Reuters reported nearly a decade ago, in 2007, a massive spike in the number of reports of such abuse in Japan. Officials recorded ten times the number of cases of abuse in nine months of 2006 than they did in all of 2005.

The epidemic of abuse in nursing homes is closely tied to the surging elderly population among the Japanese. Japan’s nursing homes currently have 530,000 people on waiting lists to be interned, living with family who often have to make career sacrifices to take care of their relatives until the government can aid them. As of 2015, 25 percent of Japan’s population is over 65 years old. Bloomberg reports that “Japan’s cost to care for the elderly is slated to more than double to 19.8 trillion yen ($167 billion yen) in 2025 from 2012.”

Those being improperly cared for can also become a burden on the government. In addition to criminal cases involving young people abusing the elderly, Japan’s National Police Agency reported that, in the first half of 2015, they arrested 3,000 more elderly suspects than teens.

Many of these crimes involve an elderly person killing his or her spouse as a means to end the suffering of crippling disease or pain. In a case that rose to international fame in March, a septuagenarian man killed his wife because he was “too tired” and confessed to police, “I wanted to take my own life, too.” His wife was in his care, and they lived alone together. In June, a 93-year-old man was arrested for strangling his wife to death after she allegedly told him she “didn’t want to be a burden to her family” and wanted to be killed. The case recalled a similar one in 2012 in which a wife killed her 75-year-old husband who had suffered a stroke a decade before. She immediately called the police after stabbing him to death and expressed a desire to be killed herself.

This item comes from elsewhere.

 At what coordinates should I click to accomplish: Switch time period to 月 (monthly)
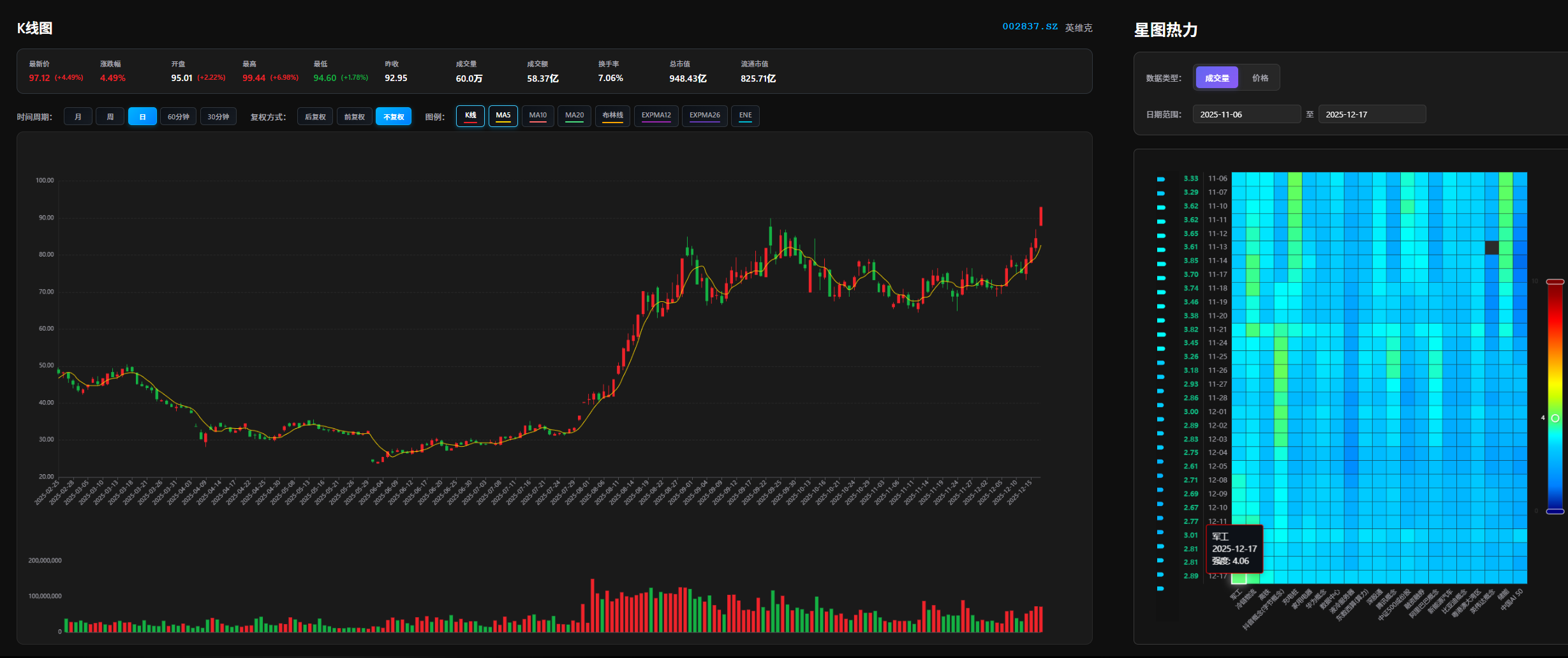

Japan has little hope of replenishing its population, either, as studies show the number of young Japanese women interested in having children is dwindling. One survey found that up to 20 percent of Japanese working mothers experience office harassment. Those who are pregnant face discrimination, as well, and strict vacation norms pressure women not to embark upon the time-consuming experience of having and raising children. With the nation’s current fertility rate, by 2065, Japan will not have the necessary workforce to maintain its economy.

“We need an immigration revolution to bring in 10 million people in the next 50 years, otherwise the Japanese economy will collapse,” Tokyo Immigration Bureau chief Hidenori Sakanaka said in February 2015. “Japan is an island country and we didn’t let foreigners enter for over 1,000 years, so we haven’t had great experiences living with other ethnic groups,” he admitted, but the options are limited. Japanese stringent immigration laws make it very difficult for foreigners to become citizens, with multi-generation Japanese being denied citizenship because their families emigrated from abroad.